━━━━━ Excerpted records ━━━━━

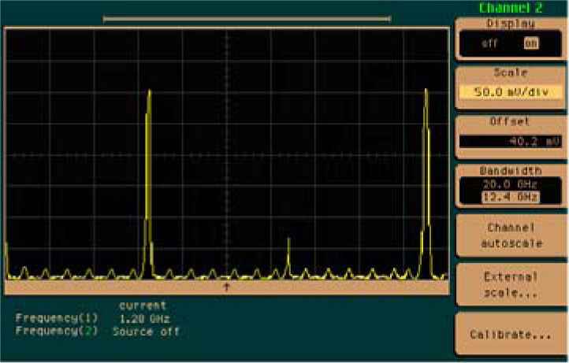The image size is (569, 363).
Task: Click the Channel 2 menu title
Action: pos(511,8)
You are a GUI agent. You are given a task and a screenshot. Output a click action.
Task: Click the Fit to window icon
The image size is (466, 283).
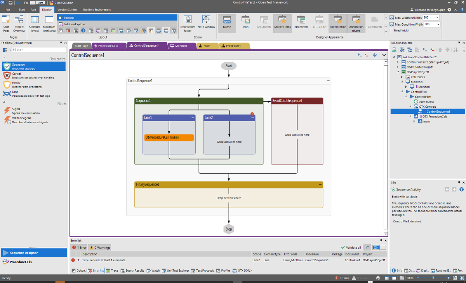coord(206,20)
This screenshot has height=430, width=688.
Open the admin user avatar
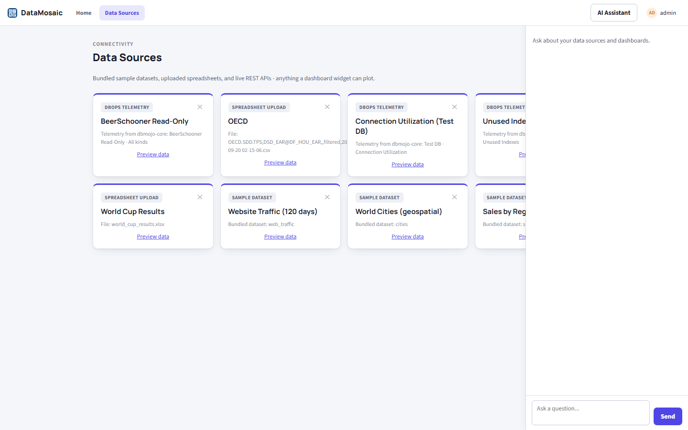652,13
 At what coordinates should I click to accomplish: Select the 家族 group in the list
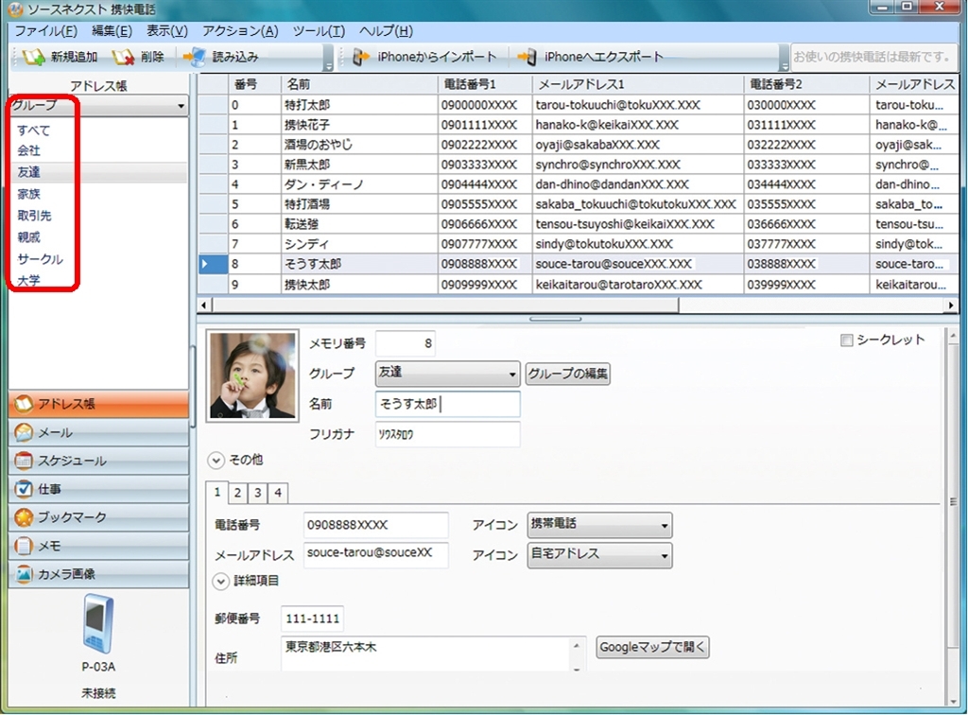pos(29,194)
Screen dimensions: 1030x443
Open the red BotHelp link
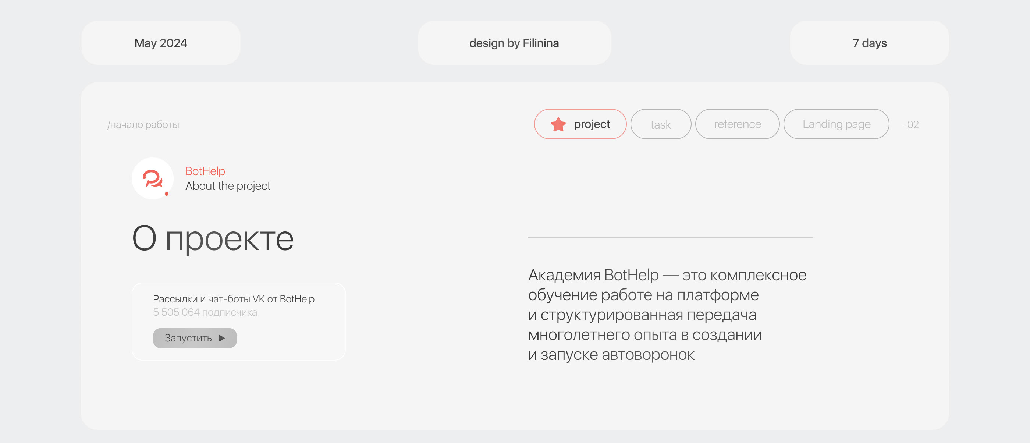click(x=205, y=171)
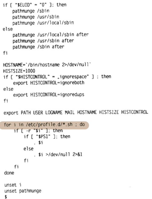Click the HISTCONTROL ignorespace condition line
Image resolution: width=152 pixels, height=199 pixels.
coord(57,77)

━━━━━

What needs to be done =
Extract only the lines from the one that contains "At what coordinates" through the end of the records, inclusive, and omit every picture.

Exercise output =
 At what coordinates should I click to accomplish: Select the 家族 group in the list
pos(29,194)
Screen dimensions: 1030x443
Open the red BotHelp link
click(x=205, y=171)
Click the HISTCONTROL ignorespace condition line
Image resolution: width=152 pixels, height=199 pixels.
coord(57,77)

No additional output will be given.